YOUR ASSIGNMENT: Write each entry out once more, please, precisely as shown.

┌──

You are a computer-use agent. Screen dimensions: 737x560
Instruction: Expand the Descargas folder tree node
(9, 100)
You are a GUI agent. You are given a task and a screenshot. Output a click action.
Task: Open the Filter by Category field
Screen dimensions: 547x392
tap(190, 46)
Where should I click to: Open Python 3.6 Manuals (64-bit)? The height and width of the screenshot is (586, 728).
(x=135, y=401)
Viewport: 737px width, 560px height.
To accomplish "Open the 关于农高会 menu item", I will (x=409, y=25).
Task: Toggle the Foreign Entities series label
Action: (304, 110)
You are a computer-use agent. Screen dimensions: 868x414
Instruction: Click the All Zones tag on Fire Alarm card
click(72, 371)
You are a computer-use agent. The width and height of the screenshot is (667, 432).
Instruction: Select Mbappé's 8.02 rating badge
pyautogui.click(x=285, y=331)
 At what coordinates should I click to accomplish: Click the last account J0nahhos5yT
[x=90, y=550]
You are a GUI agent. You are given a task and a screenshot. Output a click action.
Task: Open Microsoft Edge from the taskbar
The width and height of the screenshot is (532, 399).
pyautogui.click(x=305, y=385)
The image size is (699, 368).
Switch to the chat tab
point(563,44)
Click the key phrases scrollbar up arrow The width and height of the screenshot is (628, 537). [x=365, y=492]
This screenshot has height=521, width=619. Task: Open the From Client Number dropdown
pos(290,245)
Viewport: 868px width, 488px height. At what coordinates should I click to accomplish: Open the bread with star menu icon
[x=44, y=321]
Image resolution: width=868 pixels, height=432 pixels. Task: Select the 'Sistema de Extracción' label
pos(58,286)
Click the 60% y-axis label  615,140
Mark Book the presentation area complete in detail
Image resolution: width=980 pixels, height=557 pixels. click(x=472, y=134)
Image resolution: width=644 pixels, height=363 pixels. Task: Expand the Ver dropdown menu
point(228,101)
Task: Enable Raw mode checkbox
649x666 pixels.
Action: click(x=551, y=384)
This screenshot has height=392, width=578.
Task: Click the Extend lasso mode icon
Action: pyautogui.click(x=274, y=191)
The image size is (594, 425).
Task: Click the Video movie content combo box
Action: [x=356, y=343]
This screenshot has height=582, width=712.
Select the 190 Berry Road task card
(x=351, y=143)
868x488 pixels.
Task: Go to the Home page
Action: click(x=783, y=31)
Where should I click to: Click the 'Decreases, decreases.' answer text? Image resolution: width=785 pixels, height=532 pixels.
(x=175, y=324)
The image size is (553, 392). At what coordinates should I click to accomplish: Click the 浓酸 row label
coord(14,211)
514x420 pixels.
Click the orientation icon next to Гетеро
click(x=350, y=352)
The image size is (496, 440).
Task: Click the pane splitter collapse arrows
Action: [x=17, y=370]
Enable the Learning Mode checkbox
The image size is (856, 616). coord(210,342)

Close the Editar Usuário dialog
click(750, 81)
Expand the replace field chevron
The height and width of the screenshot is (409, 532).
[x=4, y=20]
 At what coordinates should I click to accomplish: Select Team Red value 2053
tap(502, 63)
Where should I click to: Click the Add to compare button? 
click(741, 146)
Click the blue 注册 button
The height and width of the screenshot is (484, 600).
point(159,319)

└──

SOLVED PROBLEM:
You are a computer-use agent. Screen dimensions: 737x560
Instruction: Expand the Descargas folder tree node
(9, 100)
You are a GUI agent. You are given a task and a screenshot. Output a click action.
Task: Open the Filter by Category field
Screen dimensions: 547x392
tap(190, 46)
Where should I click to: Open Python 3.6 Manuals (64-bit)? The height and width of the screenshot is (586, 728).
(x=135, y=401)
Viewport: 737px width, 560px height.
To accomplish "Open the 关于农高会 menu item", I will (x=409, y=25).
Task: Toggle the Foreign Entities series label
Action: (304, 110)
You are a computer-use agent. Screen dimensions: 868x414
Instruction: Click the All Zones tag on Fire Alarm card
click(72, 371)
You are a computer-use agent. The width and height of the screenshot is (667, 432).
Instruction: Select Mbappé's 8.02 rating badge
pyautogui.click(x=285, y=331)
 At what coordinates should I click to accomplish: Click the last account J0nahhos5yT
[x=90, y=550]
You are a GUI agent. You are given a task and a screenshot. Output a click action.
Task: Open Microsoft Edge from the taskbar
The width and height of the screenshot is (532, 399).
pyautogui.click(x=305, y=385)
The image size is (699, 368).
Switch to the chat tab
point(563,44)
Click the key phrases scrollbar up arrow The width and height of the screenshot is (628, 537). [x=365, y=492]
This screenshot has height=521, width=619. Task: Open the From Client Number dropdown
pos(290,245)
Viewport: 868px width, 488px height. At what coordinates should I click to accomplish: Open the bread with star menu icon
[x=44, y=321]
Image resolution: width=868 pixels, height=432 pixels. Task: Select the 'Sistema de Extracción' label
pos(58,286)
Click the 60% y-axis label  615,140
Mark Book the presentation area complete in detail
Image resolution: width=980 pixels, height=557 pixels. click(x=472, y=134)
Image resolution: width=644 pixels, height=363 pixels. Task: Expand the Ver dropdown menu
point(228,101)
Task: Enable Raw mode checkbox
649x666 pixels.
Action: click(x=551, y=384)
This screenshot has height=392, width=578.
Task: Click the Extend lasso mode icon
Action: pyautogui.click(x=274, y=191)
The image size is (594, 425).
Task: Click the Video movie content combo box
Action: [x=356, y=343]
This screenshot has height=582, width=712.
Select the 190 Berry Road task card
(x=351, y=143)
868x488 pixels.
Task: Go to the Home page
Action: click(x=783, y=31)
Where should I click to: Click the 'Decreases, decreases.' answer text? Image resolution: width=785 pixels, height=532 pixels.
(x=175, y=324)
The image size is (553, 392). At what coordinates should I click to accomplish: Click the 浓酸 row label
coord(14,211)
514x420 pixels.
Click the orientation icon next to Гетеро
click(x=350, y=352)
The image size is (496, 440).
Task: Click the pane splitter collapse arrows
Action: [x=17, y=370]
Enable the Learning Mode checkbox
The image size is (856, 616). coord(210,342)

Close the Editar Usuário dialog
click(750, 81)
Expand the replace field chevron
The height and width of the screenshot is (409, 532).
[x=4, y=20]
 At what coordinates should I click to accomplish: Select Team Red value 2053
tap(502, 63)
Where should I click to: Click the Add to compare button? 
click(741, 146)
Click the blue 注册 button
The height and width of the screenshot is (484, 600).
point(159,319)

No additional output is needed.